─── GIVEN RECORDS ───
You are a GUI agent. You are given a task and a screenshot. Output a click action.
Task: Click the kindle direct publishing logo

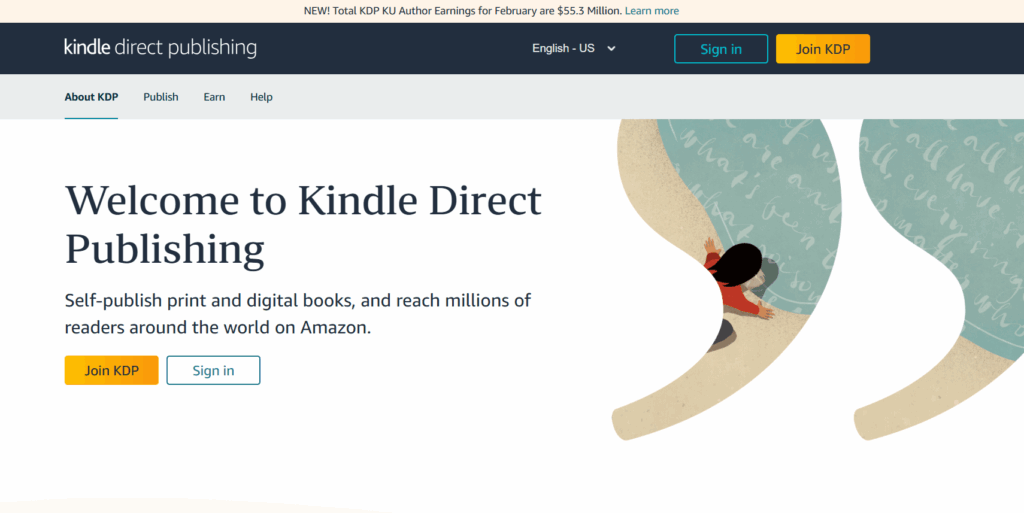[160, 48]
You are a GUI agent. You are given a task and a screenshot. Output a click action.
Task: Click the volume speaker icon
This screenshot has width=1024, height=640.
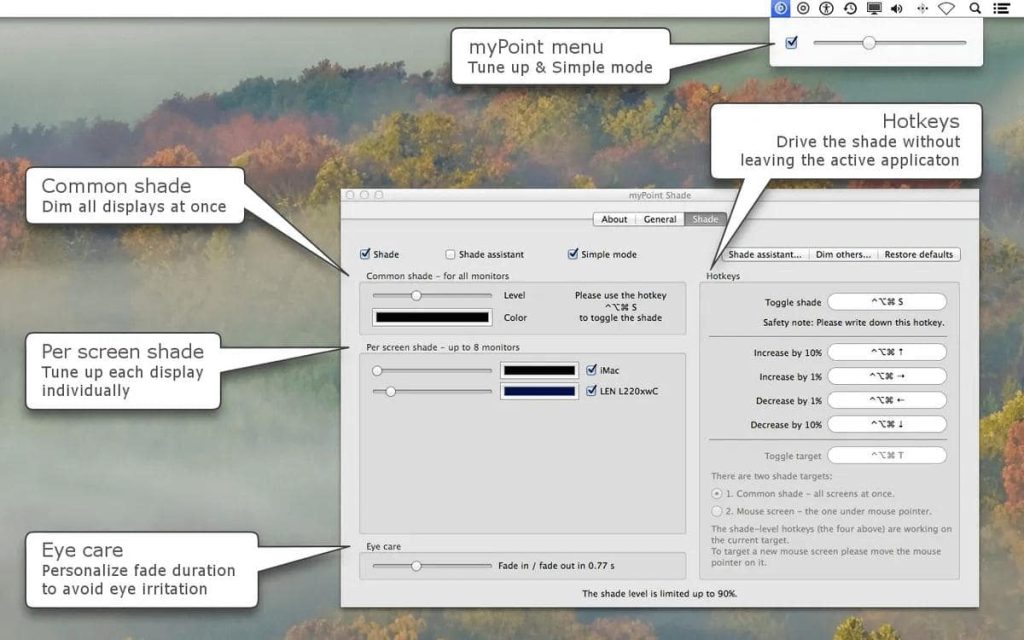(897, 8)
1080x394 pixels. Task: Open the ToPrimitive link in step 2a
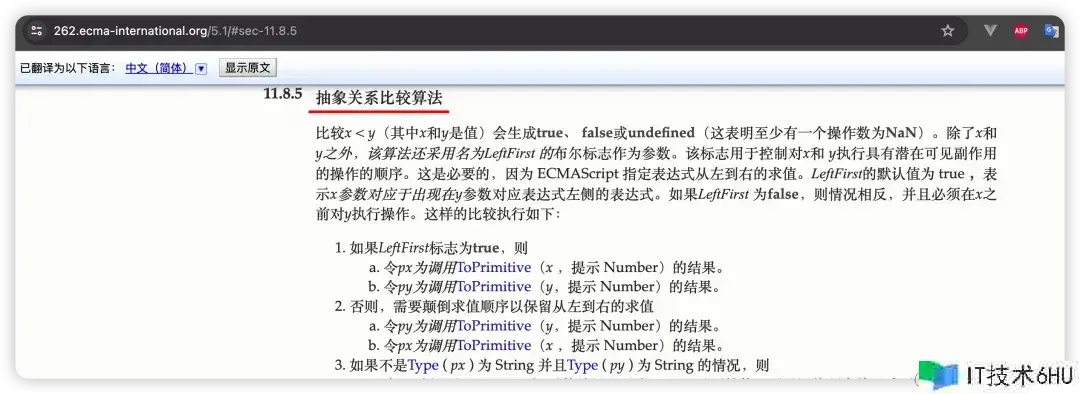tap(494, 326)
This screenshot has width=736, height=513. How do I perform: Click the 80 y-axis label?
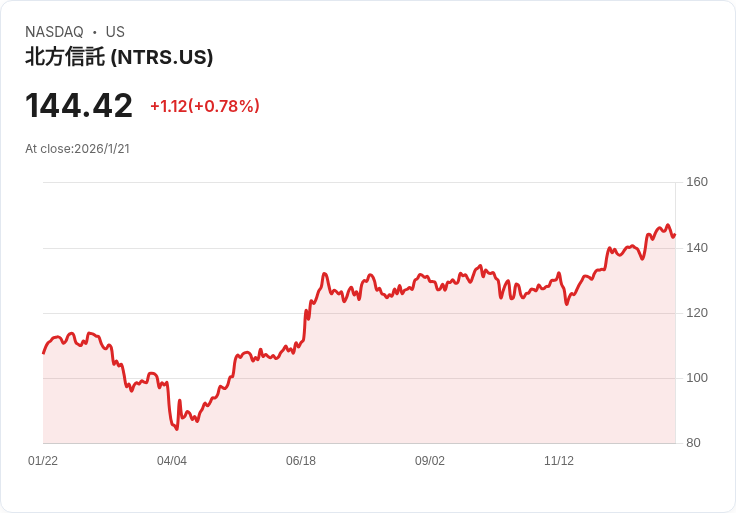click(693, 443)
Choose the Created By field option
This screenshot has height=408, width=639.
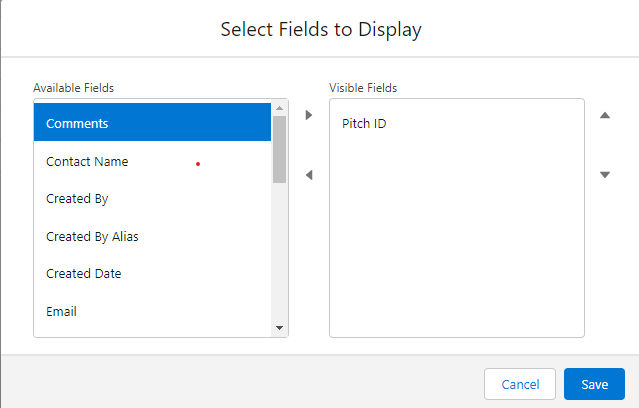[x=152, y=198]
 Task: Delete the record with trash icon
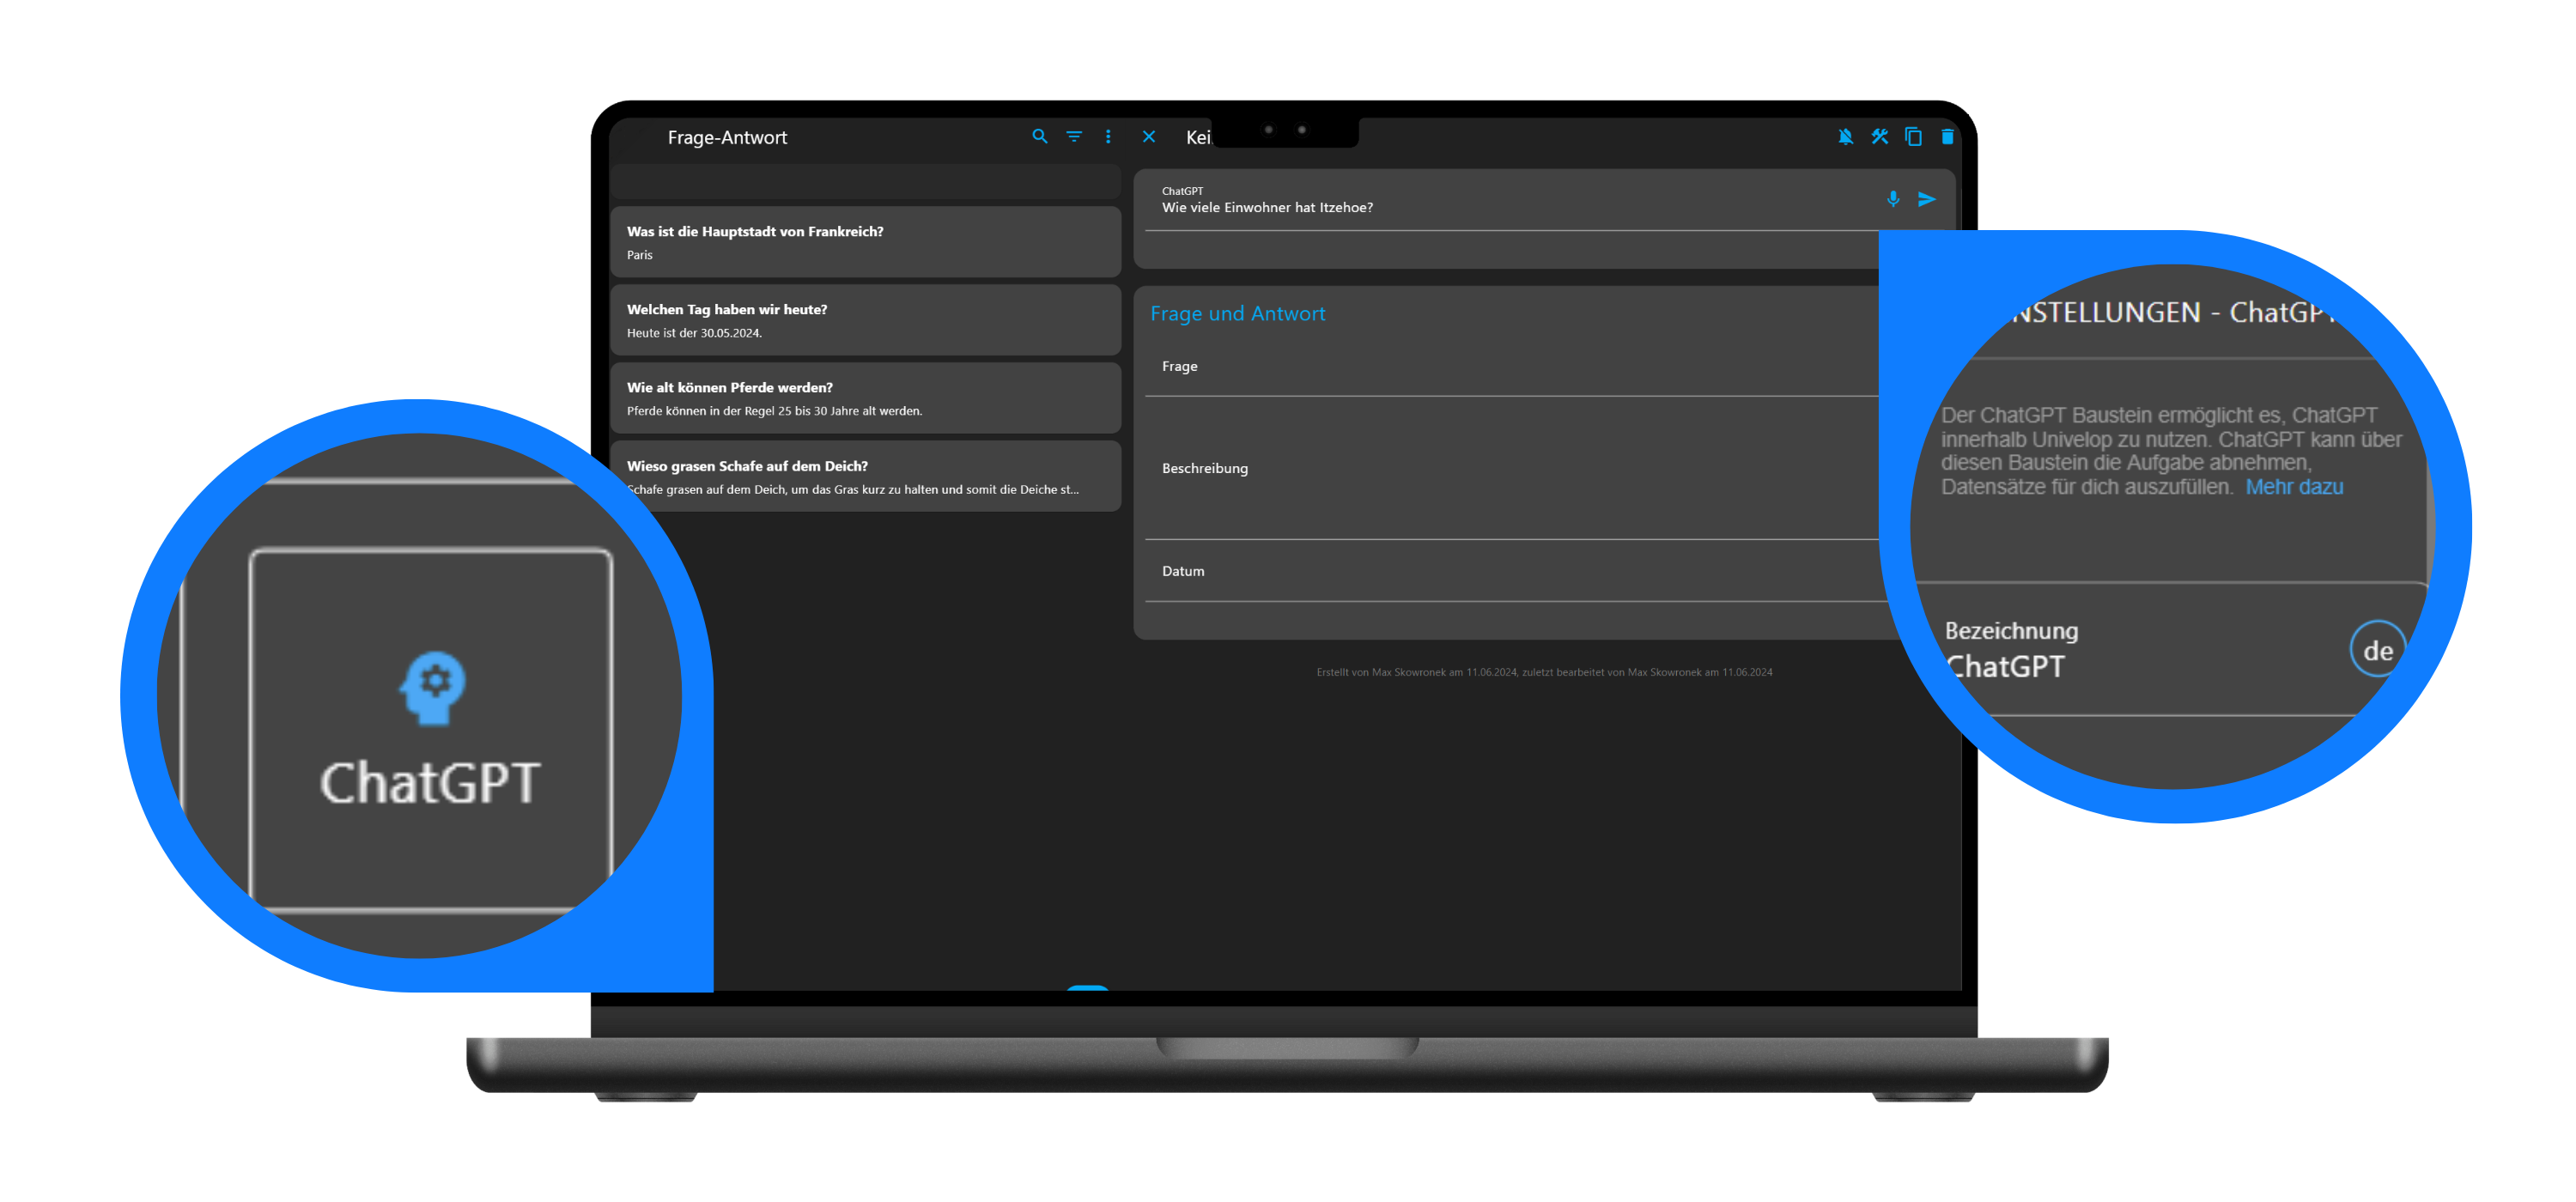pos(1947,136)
───
TASK ::
Substitute "screen image" for every "screenshot" in the lines above and write all of them out again with nothing else altered. Leave out the pictures.

OUTPUT OF THE EXERCISE ::
You are a GUI agent. You are given a task and a screen image. Output a click action.
Task: Click the kindle direct publishing logo

[160, 48]
You are a GUI agent. You are given a task and a screen image. Output a click action.
Task: Click the volume speaker icon
This screen image has width=1024, height=640.
(897, 8)
1080x394 pixels. Task: Open the ToPrimitive link in step 2a
tap(494, 326)
This screen image has width=736, height=513. How do I perform: Click the 80 y-axis label?
click(693, 443)
Choose the Created By field option
This screen image has height=408, width=639.
[x=152, y=198]
 Task: Delete the record with trash icon
pos(1947,136)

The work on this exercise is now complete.